だから不遜な表情の裏に隠した不安を見透かされたとき、シアは素直に頷いた。
「それから、あの破壊神のことは気にしなくていい。やつが約束を守るかどうかはわからないが、『我が子らに手を出したら容赦しない』と釘は差しておいた」
「……」
「不穏な動きを見せれば、ラギメスの相手はわたしがする。だからあまり焦るな末の子よ。力は少しずつ取り戻せばいい」
「はい」
「ふ、素直だな」
ふたたび、ぽんぽんとシアの頭を叩き、エタムは今度こそ破顔する。といっても、目じりを下げ口端が上がっただけではあるが。

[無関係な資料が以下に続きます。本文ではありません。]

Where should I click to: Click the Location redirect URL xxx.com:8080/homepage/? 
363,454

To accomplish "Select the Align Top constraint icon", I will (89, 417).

「何はともあれ、お前たちは過去にとらわれることなく、心のままに生きなさい。人はなにかを決断し望むとき、神々でさえ予測できないほどのパワーを発揮する。ときにそれが、未来を切り開く鍵となる」
「未来を切り開く鍵……」
「ああ。神の定める命運さえねじ曲げなければ、すべてはうまくいく。ーーそれから、セレン」
「はい」
「これからはオクルスの力を制御できるようになるだろう。いまのように空間を歪めて相対することは難しいだろうが、夢を通して助言はしてやれる」
「ありがとうございます」
「ふ。では名残惜しいが、そろそろ戻る時間だな——……」
エタムがそう告げたとたん、彼の声がふっと遠のくのがわかった。
現れたのが唐突なら、消えるときも唐突だ。
先ほどエタムは「空間を歪めて」と言ったが、己が存在する空間とシアたちが存在する空間の二つを、強制的に交わらせていたのだろう。
そのつながりが切り離されたいま、少しずつエタムの姿が霧に巻かれるように不明瞭になり、やがて完全に消えてしまった。
あとに残されたのは、先ほどまでエタムが寄りかかっていた苔むした岩と、平和な森のみ。
「帰ろうか?」
束の間、ふたりは神との邂逅の余韻に浸るように無言で佇んでいた。だがやがて、セレンがこう切り出す。
「このことはイリオスや父上、母上にも共有しないとね」
「はい」
シアたち家族の間では、情報共有が鉄則である。
全員には無理でも「一人で抱え込まず、誰かひとりには悩み事や相談事を打ち明けること」というルールは、回帰前から存在している。
とくに家門や魔法に関することは、一人で抱え込むには荷が重い。だからセレンもまた、オクルスの権能について父に相談していたと、道すがら教えてくれた。
ただし、このルールにもちょっとした問題が一つ。
「自分がのけ者にされていた間にエタムと会っただなんて、イリオ兄様が拗ねないといいですね」
「ううーん。イリオスは人一倍好奇心が旺盛で、探求心の固まりだからな……」
しかもシアは今日、日々難易度が上がっていくラナイの鍛錬に、一人イリオスを残してきたのである。
絶対、拗ねていじけるだろうな、と。意見が一致した二人は、仲良く来た道を戻りながらイリオスへの埋め合わせを話し合ったのだった。